Unutmadan hemen ekleyeyim, herkesin çok sevdiği ve tekrar tekrar izlemek için can attığını düşündüğüm, her yıl sahnelenen Lüküs Hayat oyunu bu yıl da Şehir Tiyatroları ve Senfoni Orkestrası iş birliğiyle 12 kez sahnelenecek.

Toplantıda sürekli dile getirdiğim bir öneriyi de soru olarak yöneltme fırsatı buldum. Malumunuz Tepebaşı Belediyesi’nin benim çok beğendiğim bir projesi var. İki Elin Sesi Var Çocuk Senfoni Orkestrası. Venezuela’daki El Sistema adlı projeden esinlenerek gerçekleştirilen bir proje bu. Çocukların sanatla iç içe kalmasını ve kötü alışkanlıklardan uzak tutulmasını sağlıyor. Büyükşehir Belediyesi’nin ve Senfoni Orkestrası’nın ilerleyen süreçte benzer bir proje düşünüp düşünmediğini sordum.

Senfoni Orkestrası Müzik Direktörü Prof. Burak Tüzün, bu tarz projelerde sürdürülebilirliğin çok önemli olduğuna dikkat çekti. ‘Farklı Öğrenenler’ için çok az proje olduğunu bu konuda sadece Büyükşehir Belediyesi ve Senfoni Orkestrası ile değil, üniversiteler, Valilik ve şehrin ilgili tüm paydaşlarıyla sürdürülebilir bir proje hazırlanabileceğini söyledi.

Soruma bir diğer yanıt ise Kültür ve Sosyal İşler Daire Başkanı Hale Kargın’dan geldi. Kargın, Neşeli Orkestra diye bir çalışmalarının olduğunu 7-12 yaş arasındaki çocuklara klasik müziği sevdirmek, enstrümanları tanıtmak amacı taşıdıklarını belirtti. Bu projenin sürdürülebilir olması için de Devlet Konservatuvarı ile görüştüklerini ve iş birliği içinde olduklarını anlattı.

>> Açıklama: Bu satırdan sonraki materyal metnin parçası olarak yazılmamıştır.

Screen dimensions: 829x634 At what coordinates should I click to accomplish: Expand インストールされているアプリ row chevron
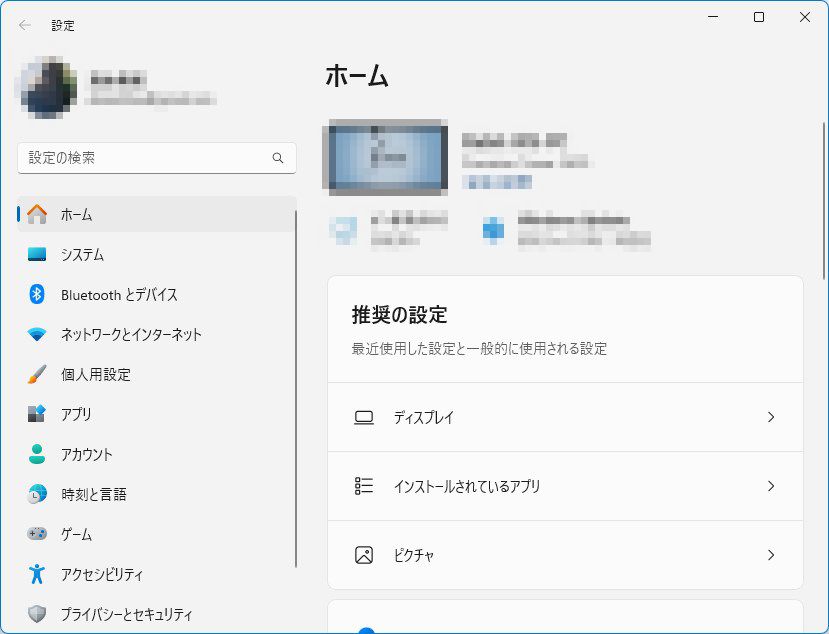tap(771, 486)
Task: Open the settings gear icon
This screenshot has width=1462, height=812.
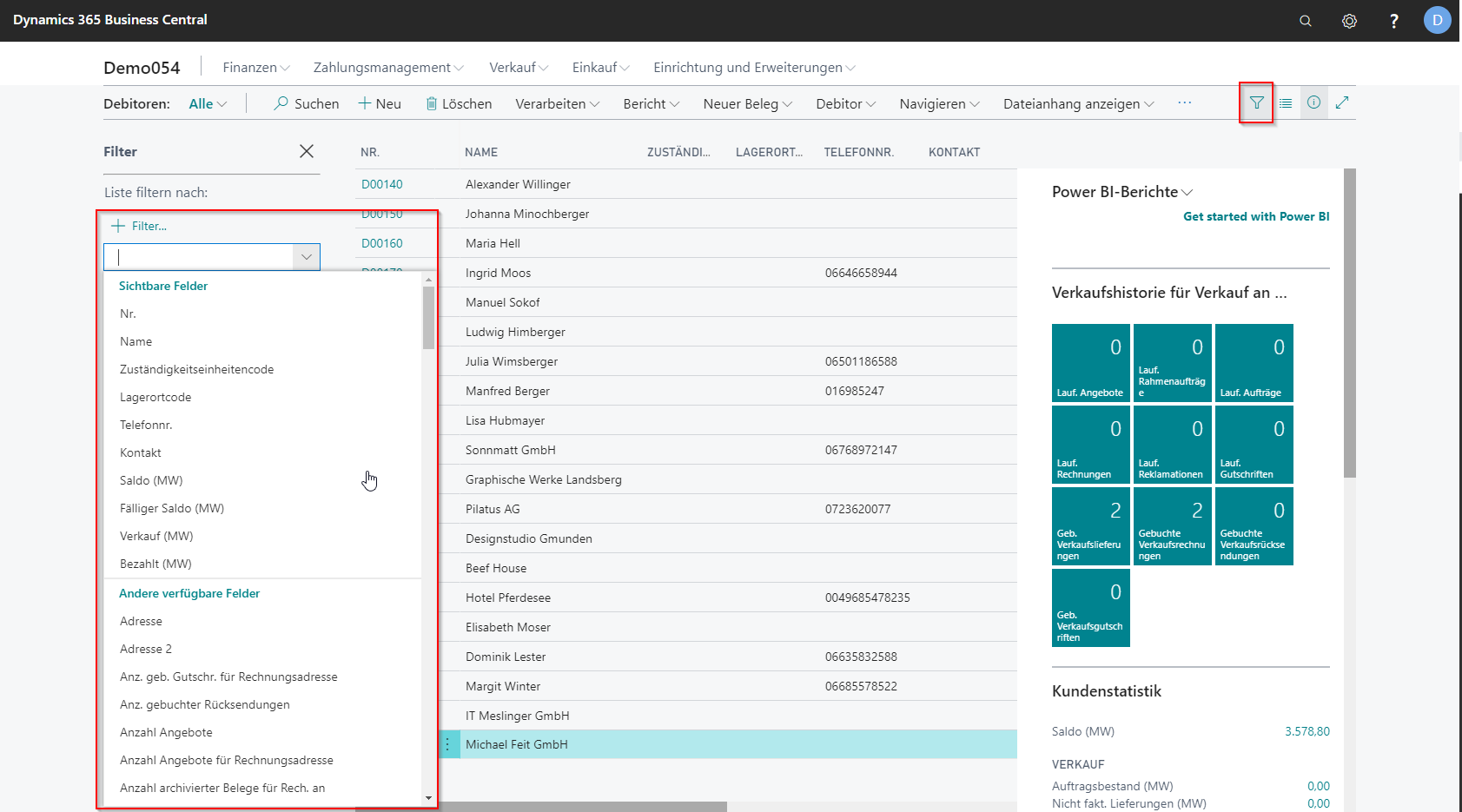Action: (x=1349, y=21)
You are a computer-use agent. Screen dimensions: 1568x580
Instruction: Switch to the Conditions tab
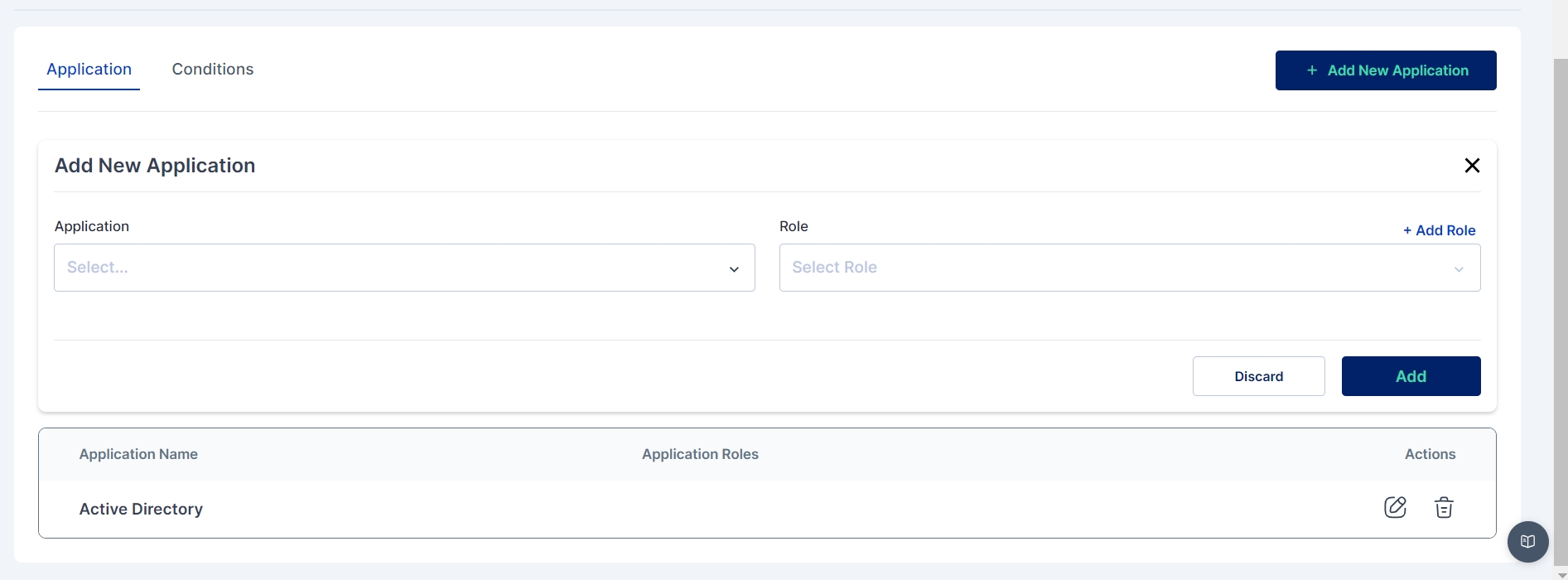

Kargın bir de Eskişehir çok talepkar bir şehir olduğuna dikkat çekerek, “Bebek orkestramız niye yok?” diye kendilerine talep geldiğini anlattı. Ne yalan söyleyeyim duyunca şaşırdım, çocuk orkestrası tamam da bebek orkestrası mı diye. İşte bu da Eskişehir’in ne kadar sanatla harmanlanmış bir şehir olduğunu ortaya koyuyor. Aileler, evlatlarını hemen sanata yönlendirmek istiyor. Tabii, bir bebek orkestrası kurmanın zorlu bir süreç olduğu da aşikar. Çünkü konu bebekler olunca, işin içine birçok bileşen giriyor. Kargın, bu konuda da çalışmalara başladıklarını söyledi. Bu iş de başarılırsa, Eskişehir çok farklı bir projeye imza atmış olur. Umarım çalışmalar güzel sonuçlar verir.